Reading text:
********

How about some pics for us?


----------



## Sparky617

Pretty much as described.  The cracked image is from below, the other is from the top.


http://s225.photobucket.com/user/Sparky6176/slideshow/Treadmill base


----------



## slownsteady

I wonder what kind of finish you need on the board to prevent wear on the belt. Waxed? I know they sometimes recommend silicone spray, but I would think you need to have a durable finish for that to work.


----------



## Sparky617

slownsteady said:


> I wonder what kind of finish you need on the board to prevent wear on the belt. Waxed? I know they sometimes recommend silicone spray, but I would think you need to have a durable finish for that to work.



That is why I was proposing covering it with laminate.  The original has melamine. I had thought about using a piece of post-form countertop and cutting the backsplash and front edge off, but I'm not sure I could get 22.5" out of it, and it would be particle board instead of plywood.  

I wonder what they use in commercial treadmills?  Thicker particle board or plywood?  They take more of pounding in a day than most home treadmills take in a week.


----------



## havasu

The reason I wanted to see pics is because I also have a treadmill, and with my fat arse, it has held up surprisingly well. I just took a pic and it appears to be either a steel or very hard plastic floor surface. Mine is a Nordic Track, FWIW.


----------



## oldognewtrick

I thought you were suppose to hang clothes on them and stick them in a corner. You mean I'm suppose to walk on them? Lesson learned today.


----------



## Sparky617

It is definitely particle board.  I suspect the commercial ones use something other than particle board or much thicker particle board.  Nordic Track's stuff is usually pretty solid stuff.  My FIL gave me this one when his wife couldn't use it anymore due to back issues.  She had to go to something with no impact like a stationary bike or elliptical trainer.  It isn't a high-end treadmill.

********

Raw data:
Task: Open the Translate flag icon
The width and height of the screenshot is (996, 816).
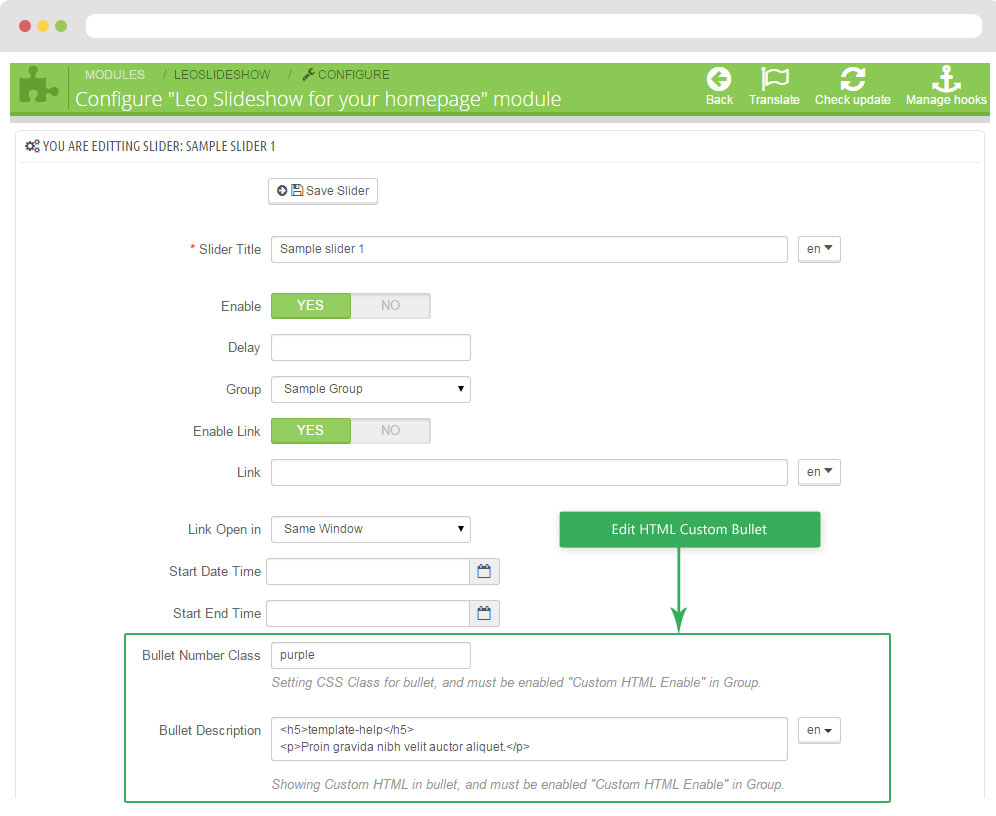Action: click(774, 79)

********

Exercise instructions:
1. Give the username of each distinct poster in the treadmill thread.
2. Reproduce everything in the treadmill thread from "## oldognewtrick" down to "Lesson learned today.".
The data above stands apart from the treadmill thread.

Expected outputs:
1. Sparky617, slownsteady, havasu, oldognewtrick

2.
## oldognewtrick

I thought you were suppose to hang clothes on them and stick them in a corner. You mean I'm suppose to walk on them? Lesson learned today.